Are you interested in volunteering with VALS?

VALS is supported by a number of talented volunteers who contribute to a number of different functional areas within the organisation, VALS has a long history of working with volunteers to facilitate social change Indeed VALS was founded by a group of talent and dedicated individuals who volunteered their time to ensure that the needs of Aboriginal and Torres Strait Islander peoples were supported.

It is notable that this group and those that came thereafter were the champions of social change for Aboriginal and Torres Strait islander people in Victoria and more broadly.

If you would like to contribute to a dynamic, rights focused organisation committed to the fight for justice for all Aboriginal and Torres Strait Islander peoples register your expression of interest in volunteering with VALS today.

The Data Analysis Support Volunteer will primarily support the Client Notification Service (CNS) team as well as working alongside the CNS Data Analyst and Team Leader to complete the CNS Manual and other admin duties.

CNS is a major aspect of VALS Community Justice Program. The Custody Notification Officers (CNOs) are key to the operation of the State’s CNO system. The Custody Notification System runs on a 24/7 basis with the CNO’s being the first contact point between a community member in custody at local police station, the police officers investigating the matter, and a VALS Criminal Lawyer.

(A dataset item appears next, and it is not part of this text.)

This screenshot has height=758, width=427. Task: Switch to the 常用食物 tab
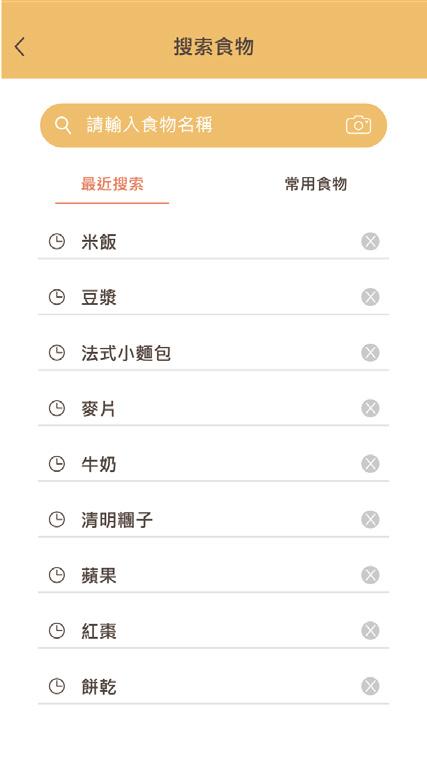(x=316, y=184)
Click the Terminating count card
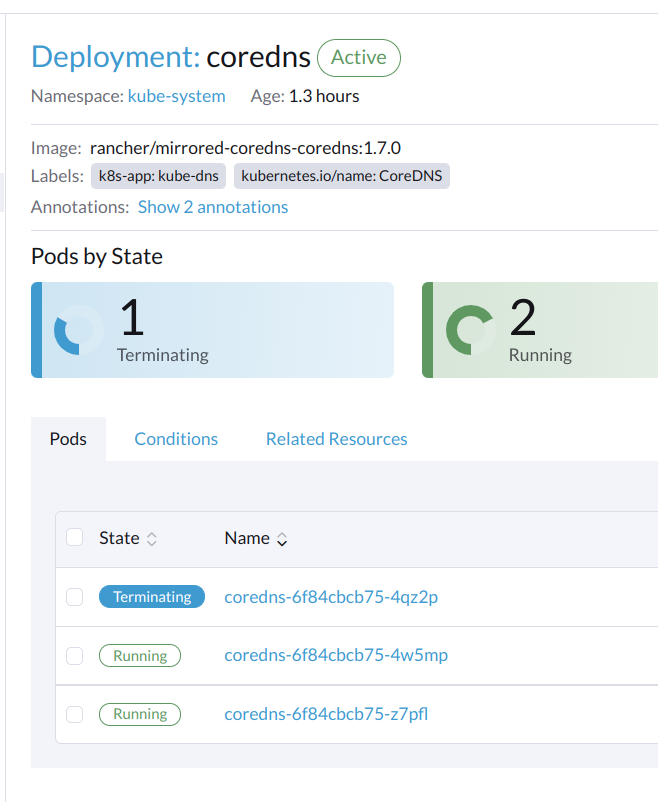This screenshot has height=802, width=658. (213, 330)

They check on the health and wellbeing of people in custody, liaise with police and contact out of hours legal advice from our lawyers when they need to. CNO’s manage relationships with 332 police stations across the State.

In a Nutshell:

  • Research for the referral / resource manual
  • Construction of the CNS Manual
  • Assisting in scheduling meetings and/or appointments with outside stakeholders.
  • Assist in keeping up to date resources

Skills, qualifications, or experience required (or desirable) for role:

  • Microsoft word, Excel, and Power Point knowledge
  • Outlook Office Knowledge
  • Research knowledge
  • Phone etiquette
  • Team player

To apply for this role please send your cover letter and resume to our Volunteer Coordinator, Dayle Jones at 

VALS CNS Data Analysis Support Role Description 2022

To determine eligibility VALS will:

  • enquire as to the Aboriginality of the client;
  • enquire as to perceived or actual conflict of interest;
  • enquire as to compliance with the Means Test;
  • consider the merit of the client’s matter.

The first time someone uses VALS they must provide proof of their Aboriginality using the Confirmation of Aboriginality Form. This form must be signed and sealed by the Officer Bearers of a recognised Aboriginal and Torres Strait Islander organisation.

VALS must not decline to provide assistance to an eligible person, group or body on the grounds that the other party to the matter is an Aboriginal and/or Torres Strait Islander person. In circumstances where the relationship between the parties to a case would result in a conflict of interest, that conflict must be managed in accordance with the Victorian Legal Practice requirements and Policy Direction 9 – “Managing Conflicts of Interest” – of the Attorney-General’s Department Policy Directions for the Delivery of Legal Aid Services to Indigenous Australians (2008).

VALS will not act if a conflict of interest exists. A conflict of interest may be an ‘actual’ conflict of interest or a ‘perceived’ conflict of interest. A conflict of interest can involve:

  • Clients who have different interests, such as VALS may have advised or acted for person “A” (old client) who has an interest that conflicts with person “B” (intended new client).
  • Clients and VALS, such as a VALS staff member or Board Member has an interest that conflicts with an intended new client. Conflicts involving client-provider relationships are:
    •  An owner, director, manager, employee, contractor or agent of VALS and/or;
    • An employee of the Department; and/or
    • A close relative (spouse, de facto, parent, sibling or child) of any of the above.

VALS provides assistance on a first in best dressed basis (i.e. provide direct assistance to the party who approaches VALS first). VALS will refer the other party to another legal service provider or “brief out” the client to a private lawyer (subject to the client meeting the requirements for brief outs). Where appropriate, VALS may act for one client and provide assistance by brief out to the other.

Means Test
Where a person seeks casework assistance, VALS must ensure that applicants satisfy the Means Testing provisions of the Policy Directions.

VALS must ensure that all applicants for legal casework assistance satisfy one or more of the following requirements:

  • Under 18 years of age;
  • Main source of income comes from Community Development Employment Projects; (CDEP) participant wages or Centrelink (or equivalent) benefits; or
  • Gross household income is under $52,000 per annum.

Note: Household income includes the income of your partner, spouse, relative including an adult child who you live with.

The Means Test will be administered in two parts:

Part A: Requires the completion of a small number of questions relating to the applicant’s personal circumstances and income level.

Part B: Is required where applicants do not satisfy the criteria in Part A. It requires more detail about the applicant’s income, assets, employment status and number of dependents.

Merit Test
Discretion will be used to determine if a particular case has merit.